[Supplied data — start]

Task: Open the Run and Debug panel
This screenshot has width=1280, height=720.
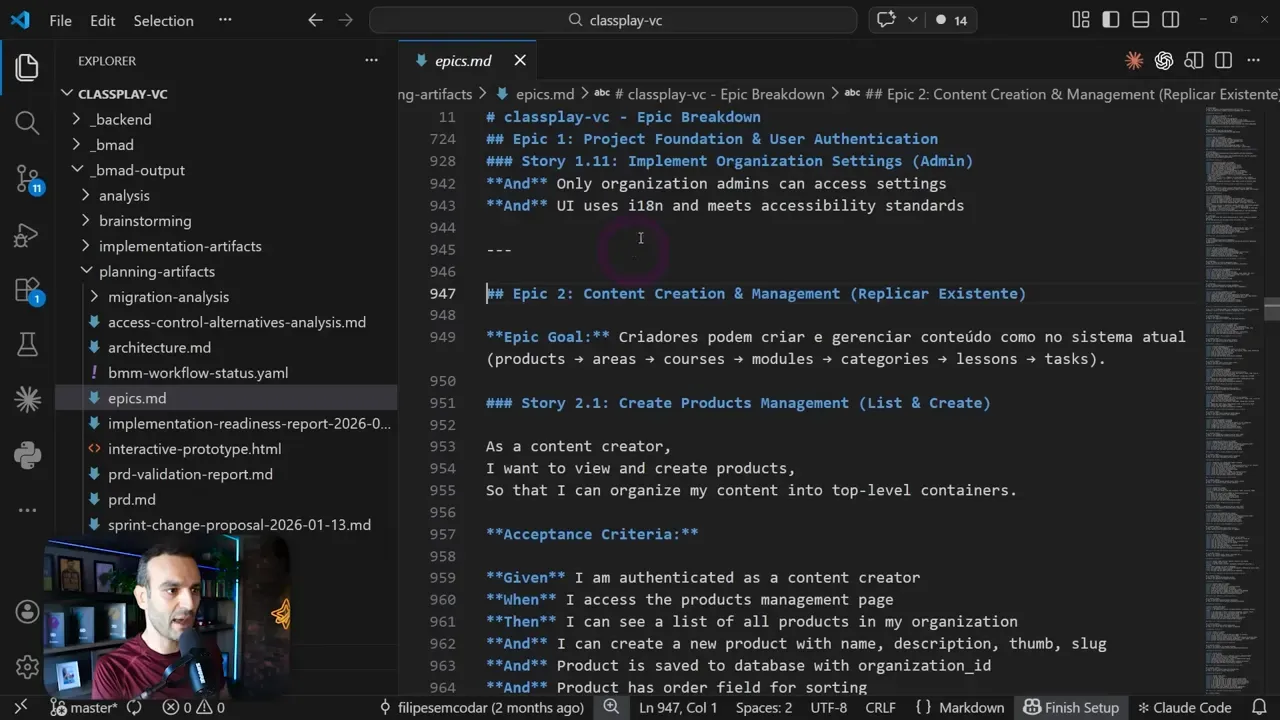Action: click(27, 235)
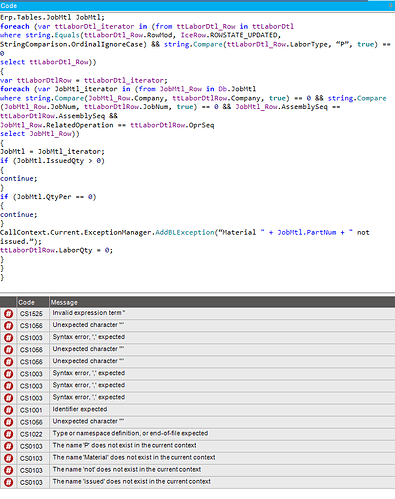395x499 pixels.
Task: Click error icon for name 'P' error
Action: [x=8, y=446]
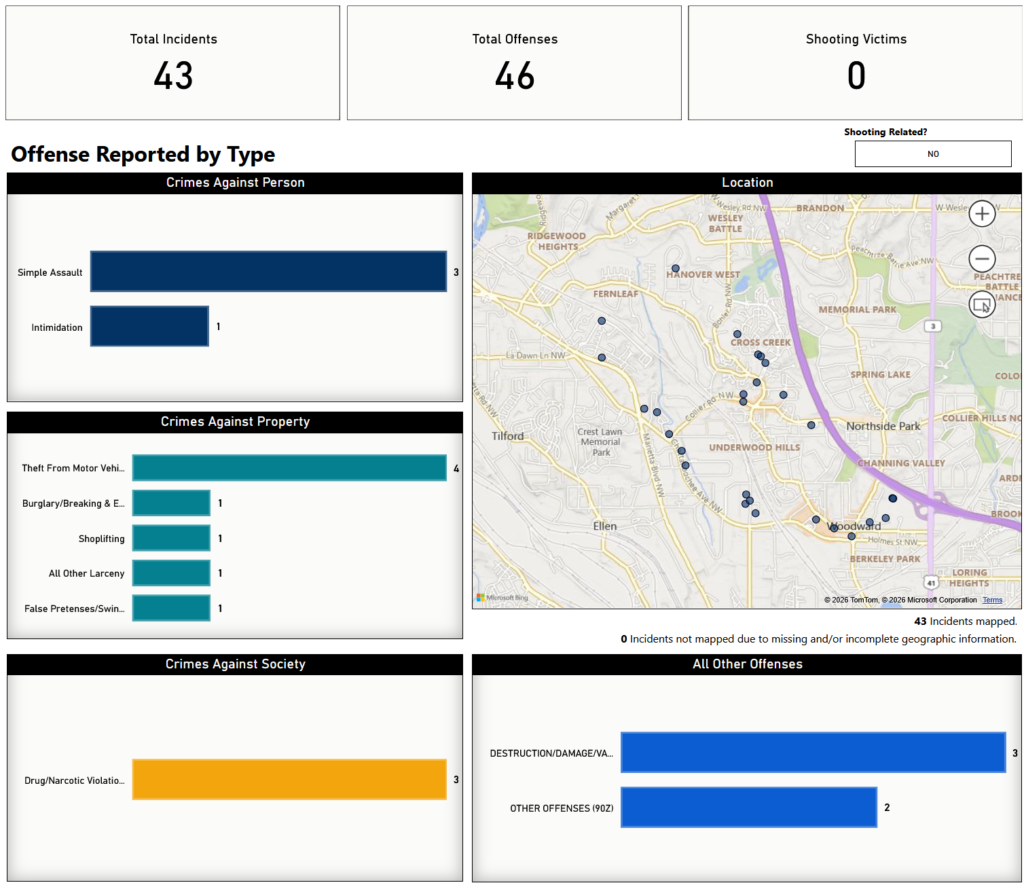This screenshot has height=883, width=1024.
Task: Click the Shoplifting bar
Action: click(171, 538)
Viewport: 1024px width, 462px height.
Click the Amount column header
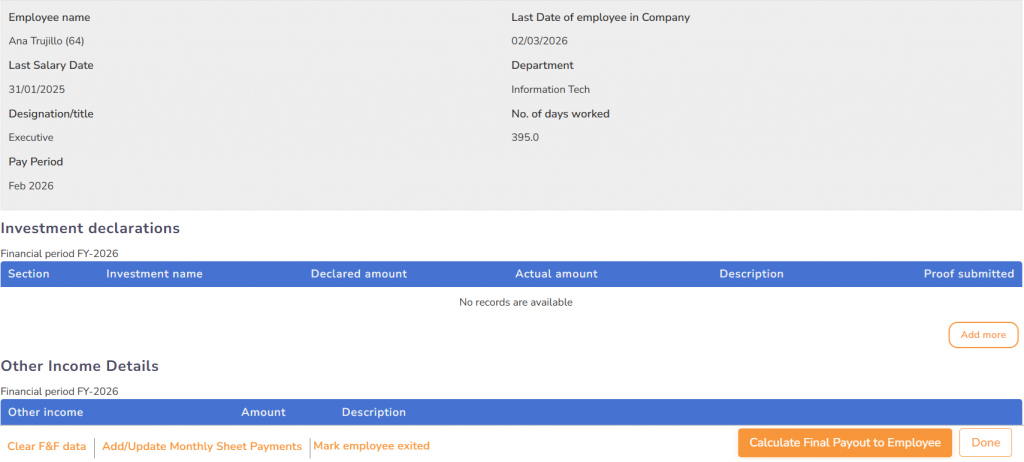[263, 412]
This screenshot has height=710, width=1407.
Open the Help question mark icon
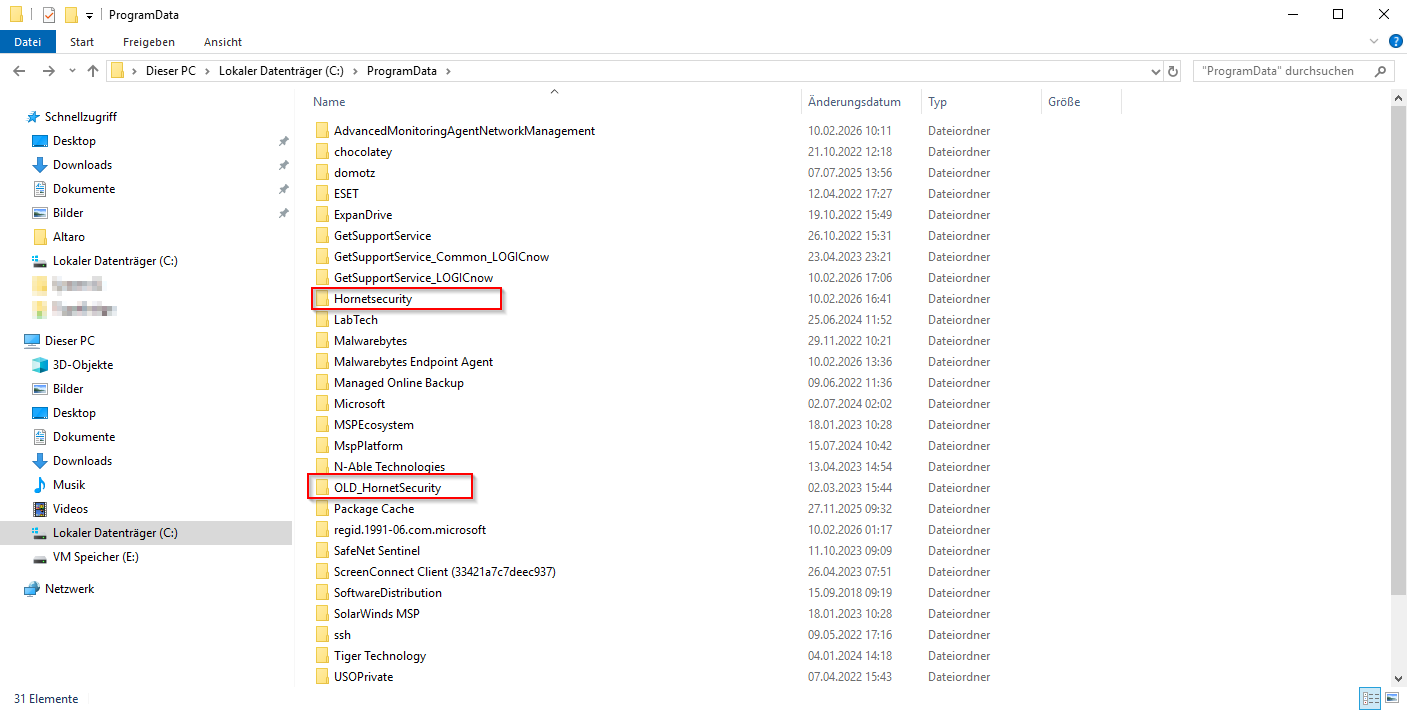tap(1396, 41)
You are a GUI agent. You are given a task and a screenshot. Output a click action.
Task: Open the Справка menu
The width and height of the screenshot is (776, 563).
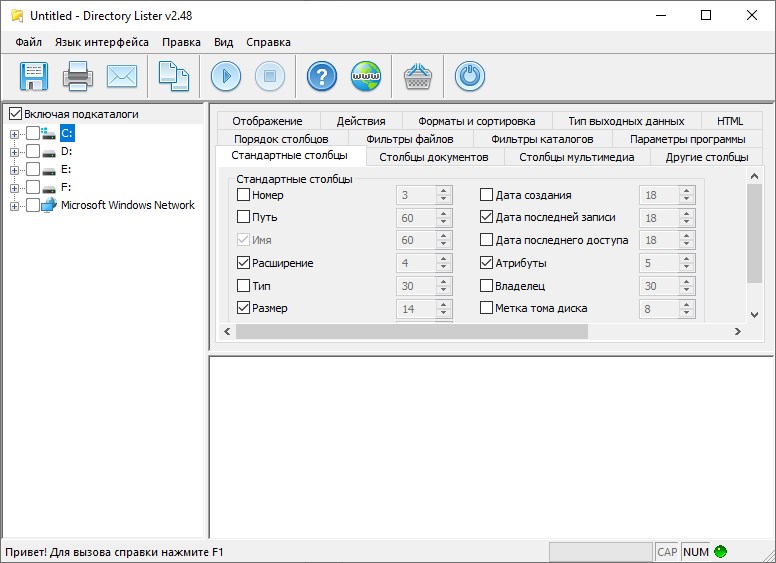pyautogui.click(x=268, y=42)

[Supplied data — finish]

_Task_:
Please return, exactly and with pictures omitted, the lines from the line holding "Open the Help question mark icon" through the end of the data above, inclusive.

_Exercise answer_:
Open the Help question mark icon
tap(1396, 41)
You are a GUI agent. You are given a task and a screenshot. Output a click action.
Task: Open the Справка menu
The width and height of the screenshot is (776, 563).
pyautogui.click(x=268, y=42)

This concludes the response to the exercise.